Die Politik des maximalen Drucks mit Öl- und Sekundärsanktionen, die in der ersten Trump-Regierung umgesetzt wurde, führte nur zu einem stärkeren Zusammenhalt innerhalb der Maduro-Regierung und zu einer großen Tragödie für die Bevölkerung. Die Biden-Administration versuchte und erzielte tatsächlich politische Fortschritte, indem sie versuchte, die Politik des "maximalen Drucks" aufzugeben.
Für Maduro ist jetzt entscheidend, eine Beziehung zur aktuellen US-Regierung aufzubauen, die auf gegenseitigen Interessen und nicht auf politischen Positionen basiert.
Dies ist angesichts der pragmatischen Neigung von Trump, der, wie gesagt wurde, "nicht im Geschäft des Regimewechsels" sei, durchaus möglich.
Die Trump-Politik gegenüber Venezuela scheint jedoch noch wenig definiert zu sein, da der eigene Außenminister Marco Rubio eine gegenteilige Ansicht hat und glaubt, dass das wirtschaftliche Aushungern Venezuelas letztendlich zu einem Regimewechsel führen wird.

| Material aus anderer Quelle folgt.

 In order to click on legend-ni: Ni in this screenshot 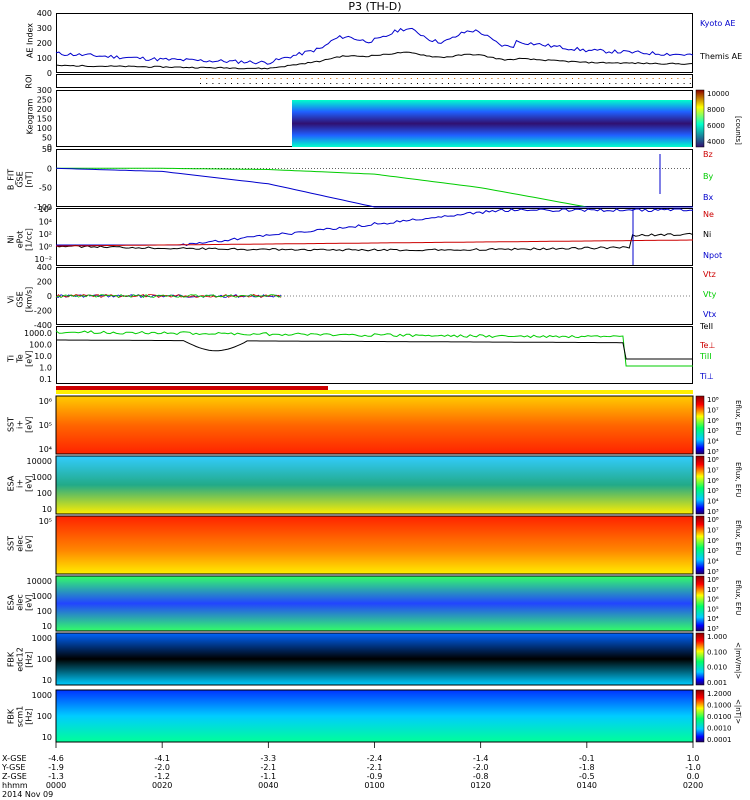, I will do `click(708, 234)`.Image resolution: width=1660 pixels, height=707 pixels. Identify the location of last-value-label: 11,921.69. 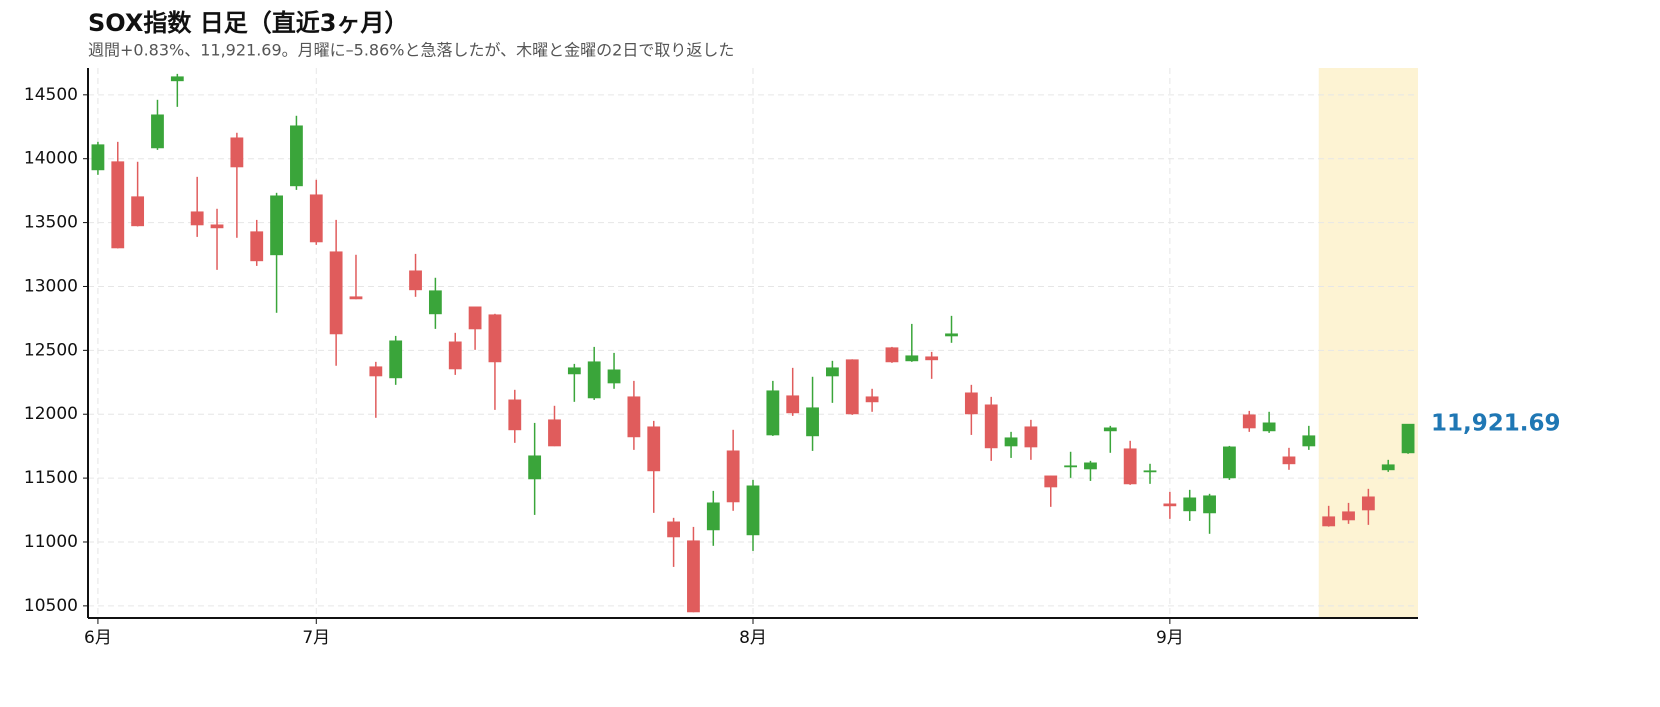
(1496, 424).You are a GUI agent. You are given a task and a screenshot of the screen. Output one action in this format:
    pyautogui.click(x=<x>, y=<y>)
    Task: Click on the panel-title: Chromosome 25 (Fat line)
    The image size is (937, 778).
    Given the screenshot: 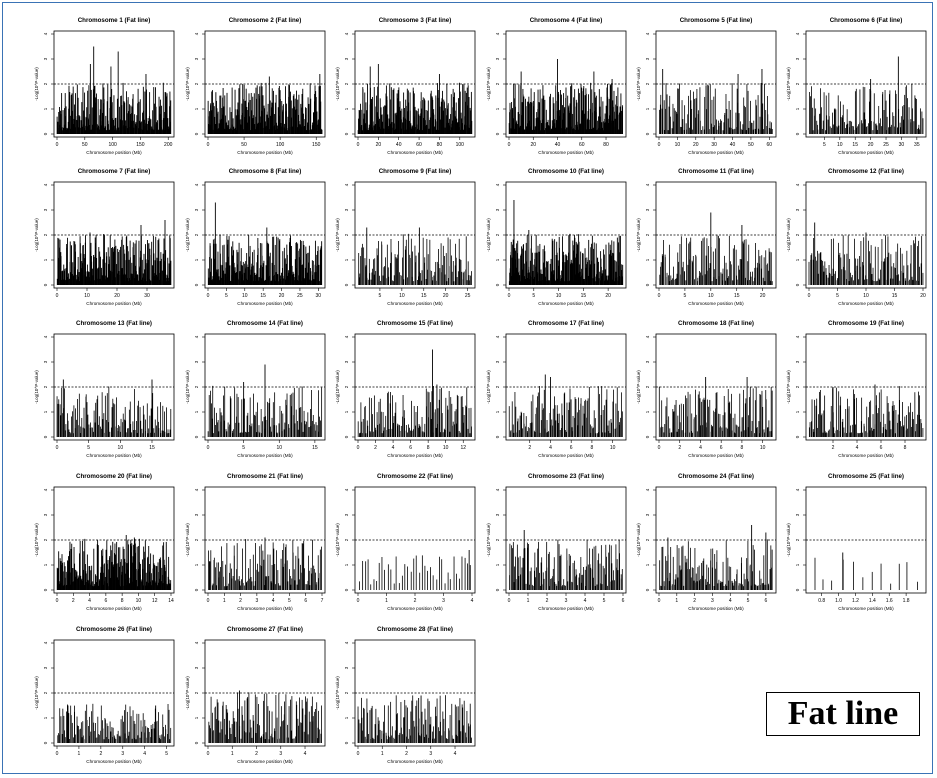 What is the action you would take?
    pyautogui.click(x=866, y=476)
    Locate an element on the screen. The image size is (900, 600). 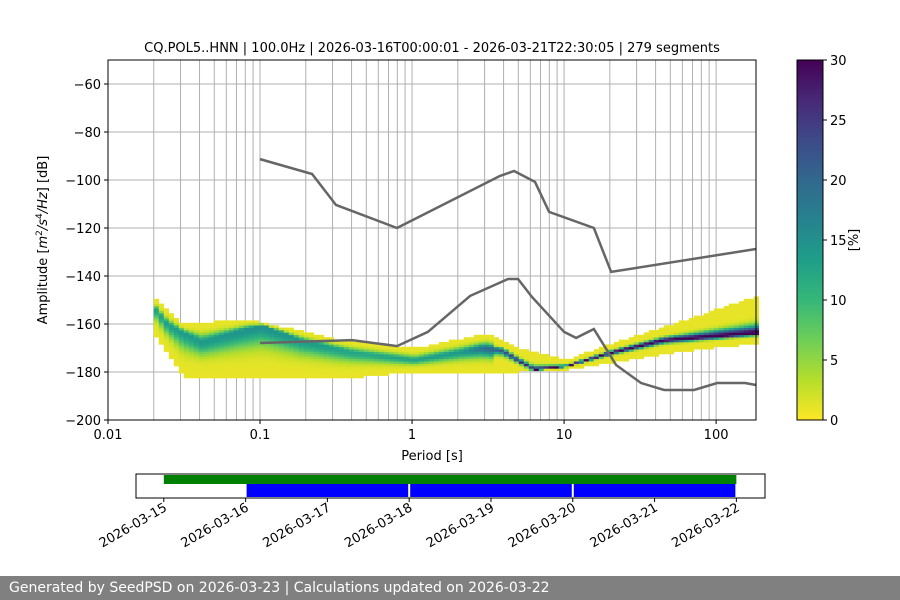
timeline-date-label: 2026-03-22 is located at coordinates (706, 526).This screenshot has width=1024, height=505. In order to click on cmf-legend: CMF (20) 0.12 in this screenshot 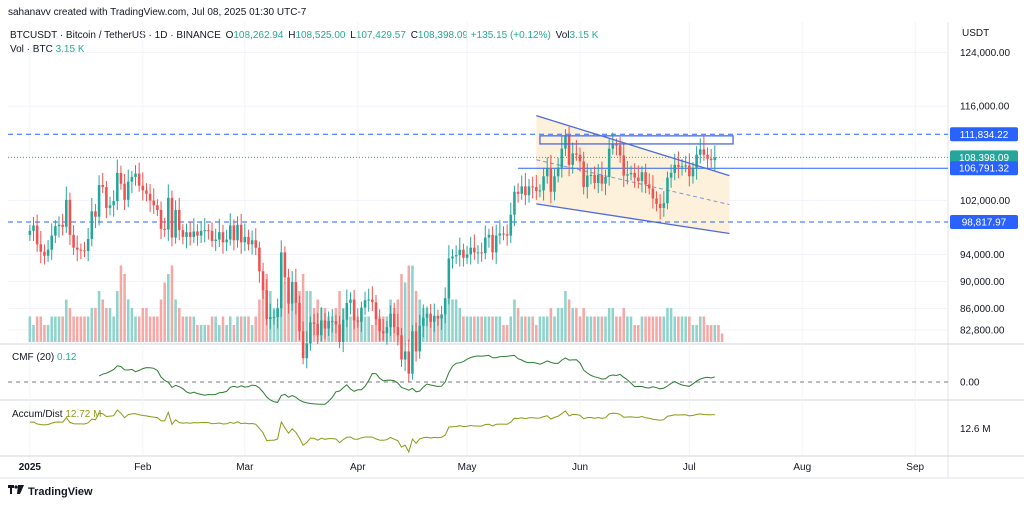, I will do `click(44, 358)`.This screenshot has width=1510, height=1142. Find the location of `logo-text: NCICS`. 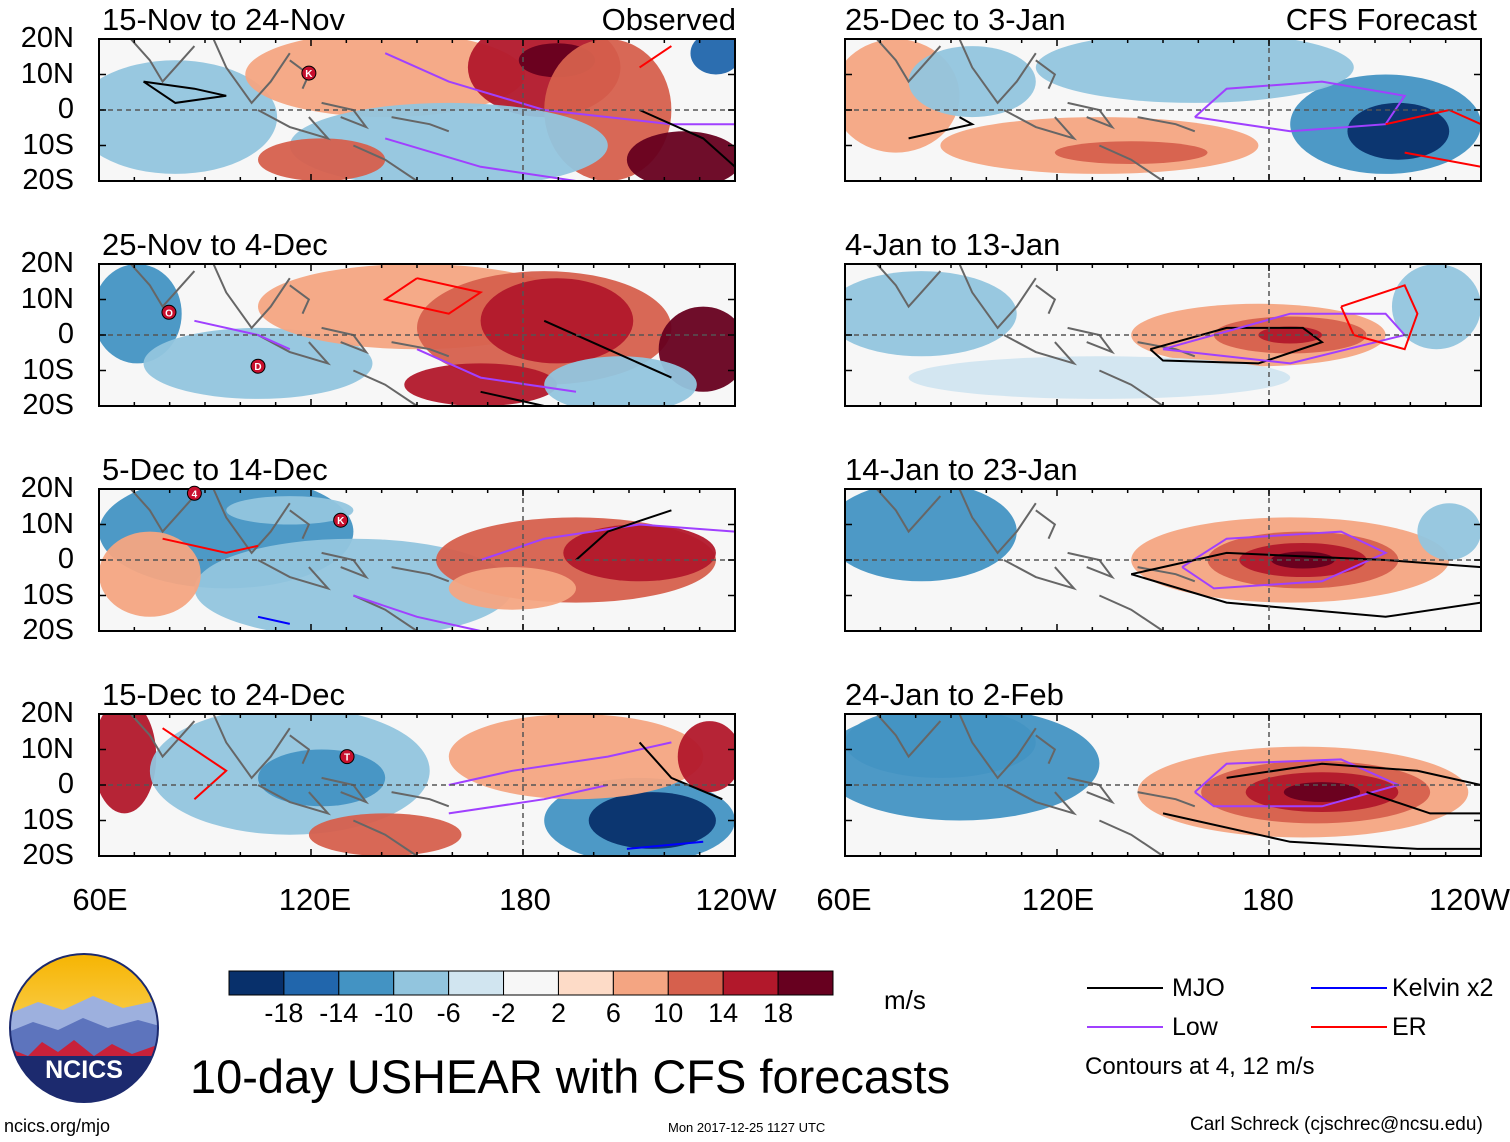

logo-text: NCICS is located at coordinates (84, 1070).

Dies ist meiner Meinung nach ein schwerer Fehler, den die Verwundbarsten bezahlen werden, insbesondere jetzt, wo nicht einmal die Emigration eine Option ist.
Die Maduro-Regierung ist darauf vorbereitet, jeden Druck dieser Art zu überstehen, indem sie diesen Druck auf die eigene Bevölkerung abwälzt.
Das Gespräch führte Christoph Röckerath, ZDF-Südamerikakorrespondent.